The δ13C signature of the graminoid vegetation and ditch sediment did not change significantly along the ditch (Fig. 2d). In contrast, the δ15N signature of the ditch sediment increased significantly along the ditch. The δ15N signature of the graminoid vegetation on the banks of the ditch was lower in the nature reserve (first 150 m) than in the agricultural area, but this trend was not significant (Fig. 2e). For suspended matter, no significant changes were detected in elemental stoichiometry and stable isotope signatures (see Appendix S3: Tables S1, S2).

**TASK DIRECTIONS**
Resume the passage on stable isotope signatures along the ditch, picking up after its final sentence.

**INFORMATION PROVIDED**

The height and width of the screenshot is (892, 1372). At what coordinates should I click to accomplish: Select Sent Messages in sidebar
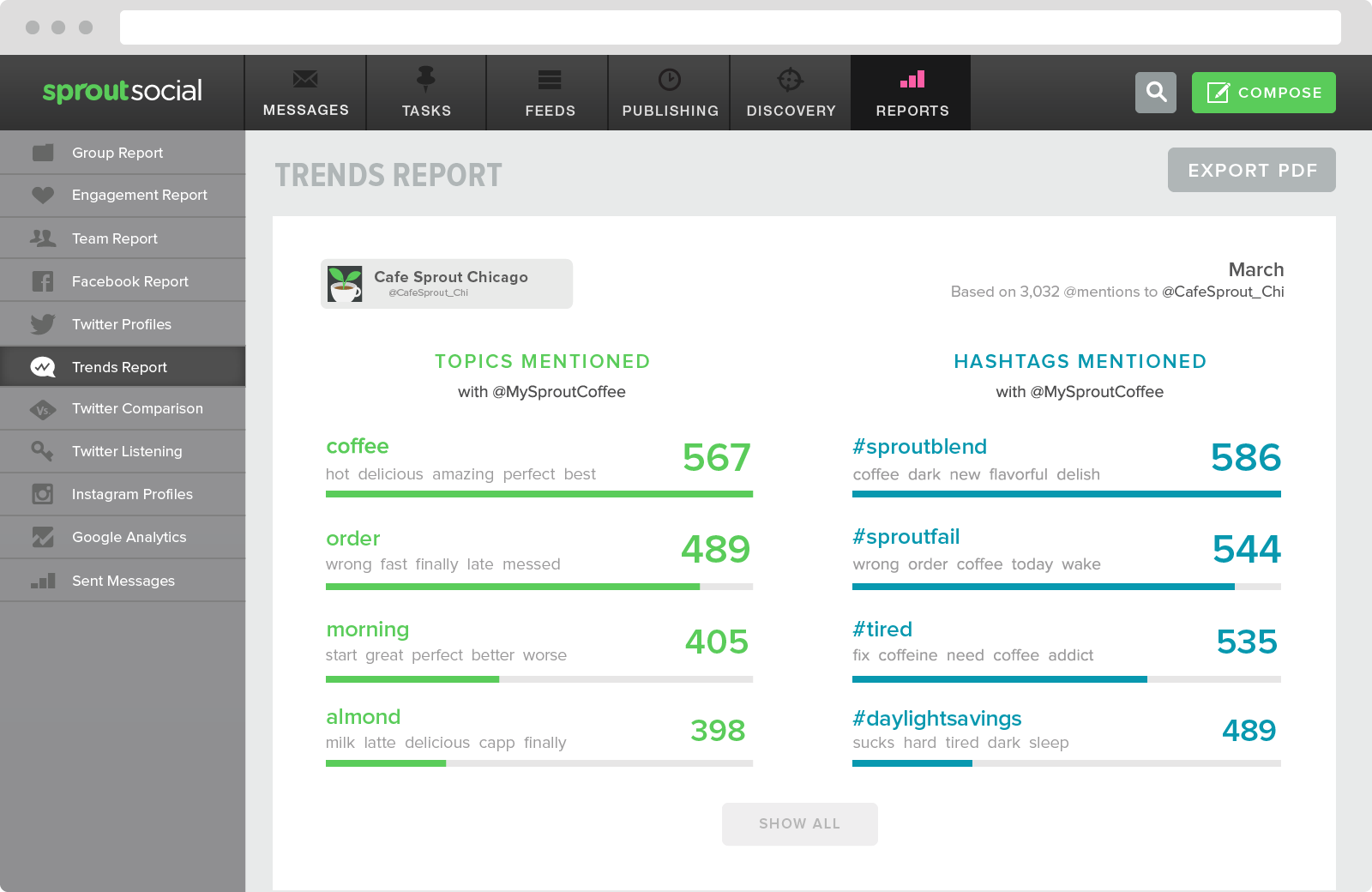[x=123, y=581]
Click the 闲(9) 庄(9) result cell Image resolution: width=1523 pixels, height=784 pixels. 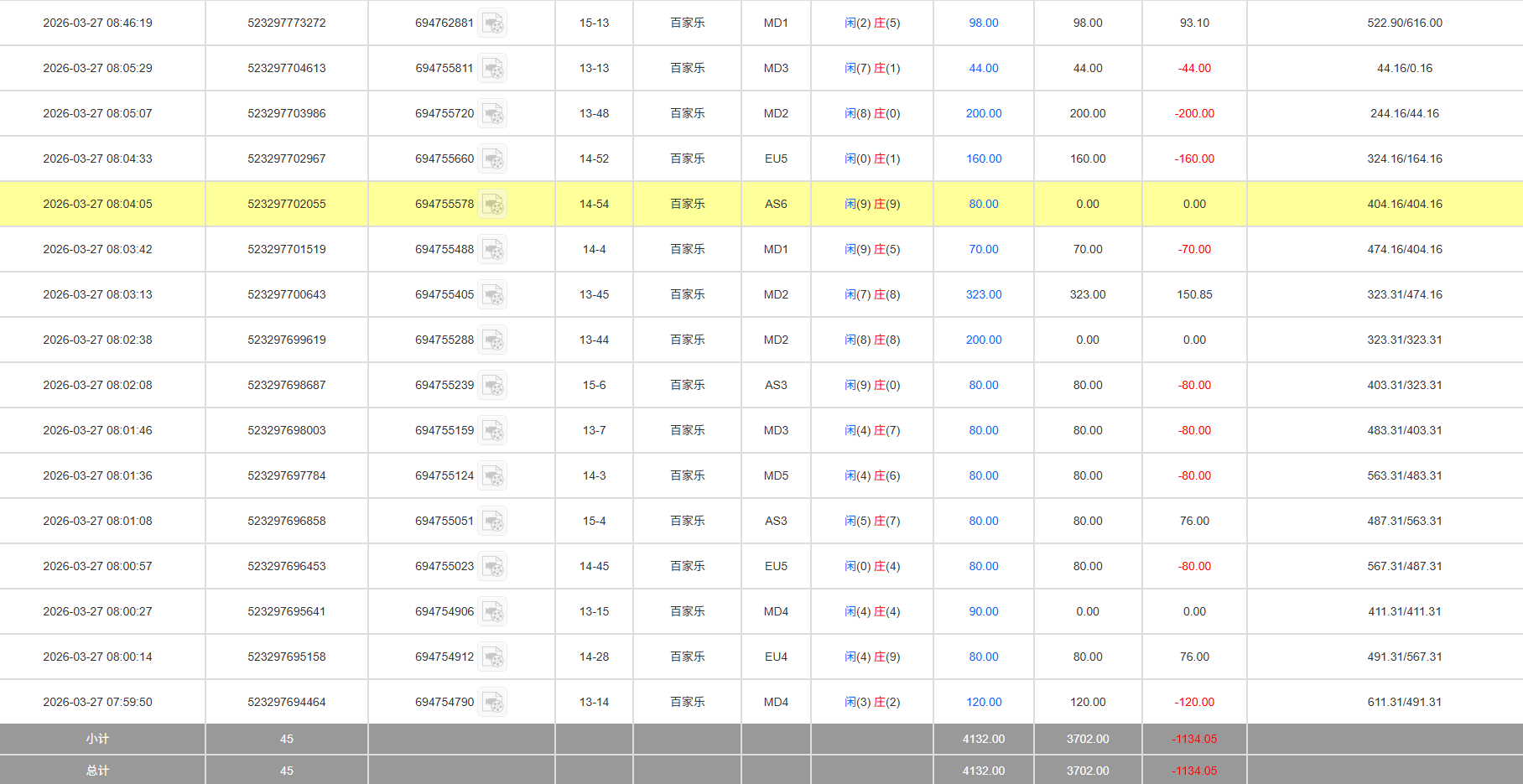point(872,204)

**ANSWER TO THE EXERCISE**
The C:N and C:P ratios of the primary producers were significantly higher than those of the primary and secondary consumers (Fig. 3a, b; Tables 1, 2). Moreover, the C:N and C:P ratios of the primary producers decreased significantly with the distance along the ditch (see the estimated slopes in Table 2). The decline in C:N ratio along the ditch was greatest for the two submerged macrophytes Elodea nuttallii and Lemna trisulca, while the decline in C:P ratio was most pronounced in the epiphyton (details individual taxa, see Appendix S3: Figs. S1, S2, Table S1). In contrast, the C:N and C:P ratios of the primary and secondary consumers did not decrease significantly with distance along the ditch (as indicated by the 95% confidence intervals of the estimated slopes; Table 2), indicating that these macroinvertebrates remained homeostatic.

Fig. 3.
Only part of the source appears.